Limitations & Future Work

  • Degradation in Deep Networks: Performance drops in deeper networks like Spiking ResNet-34 due to identity mapping failure; the authors suggest SEW-style residual connections as a mitigation.
  • Idealized Fixed Way-Shot Assumption: Fixed class counts per session simplify real data streams; future work should handle imbalanced way-shot settings.
  • Accuracy Gap with ANN-PEFT: ANN-based PEFT (pre-trained on ImageNet-1K) still has slightly higher accuracy. SAFA-SNN prioritizes efficiency and deployability over absolute accuracy ceilings.
  • Random Channel Masks: The division of stable/adaptive neurons currently uses random masks; exploring importance-based partitioning strategies could be valuable.
  • vs CLOSER / TEEN (SNN versions of ANN-based FSCIL): These follow the prototype classifier + frozen backbone paradigm but lack spike-level stability regulation. This paper protects old knowledge at the neuron firing level, yielding 4.01% higher last-session accuracy.
  • vs SG-trained SNNs: SGs use fixed-width approximations for non-differentiable spikes and are prone to vanishing gradients.

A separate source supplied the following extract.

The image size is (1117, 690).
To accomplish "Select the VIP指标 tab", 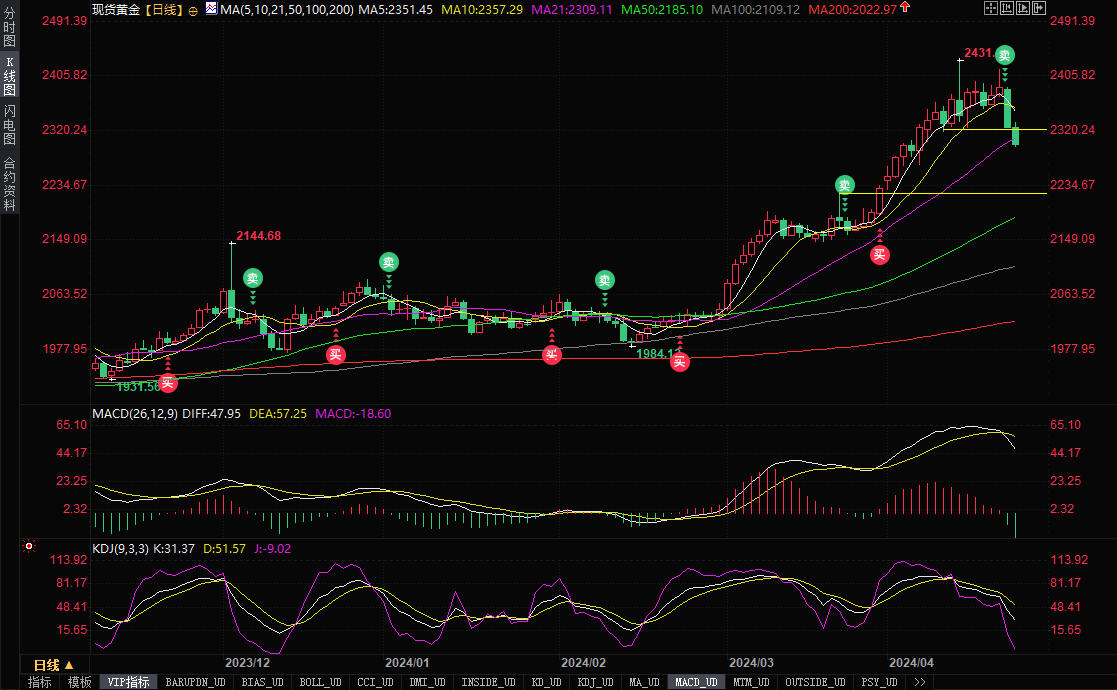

This paper uses ZOO to estimate gradients using only function values, offering a more theoretically grounded approach.
  • vs On-device SNNs (e.g., Lite-SNN, SNN Pruning): Those focus on inference compression or specialized hardware, often for static deployment. This paper supports both base training and incremental inference for dynamic on-device FSCIL.
  • vs Subspace Regularization (WARP, Subspace-reg): While those methods use space compression for parameter representation, the orthogonal subspace projection here specifically corrects few-shot prototype bias, consistently leading with ResNet backbones.

Rating

  • Novelty: ⭐⭐⭐⭐⭐ First SNN solution for general on-device FSCIL; the combination of threshold-regulated sub-networks, ZOO, and prototype projection is highly novel.
  • Experimental Thoroughness: ⭐⭐⭐⭐⭐ 5 datasets, multiple Spiking backbones, real-device energy/time measurements, and complete ablation studies.
  • Writing Quality: ⭐⭐⭐⭐ Clear methodology and formulas, though some details are pushed to the appendix, making the main text slightly dense.
  • Value: ⭐⭐⭐⭐ Clear application for low-power on-device incremental learning; the 20% energy reduction is convincing.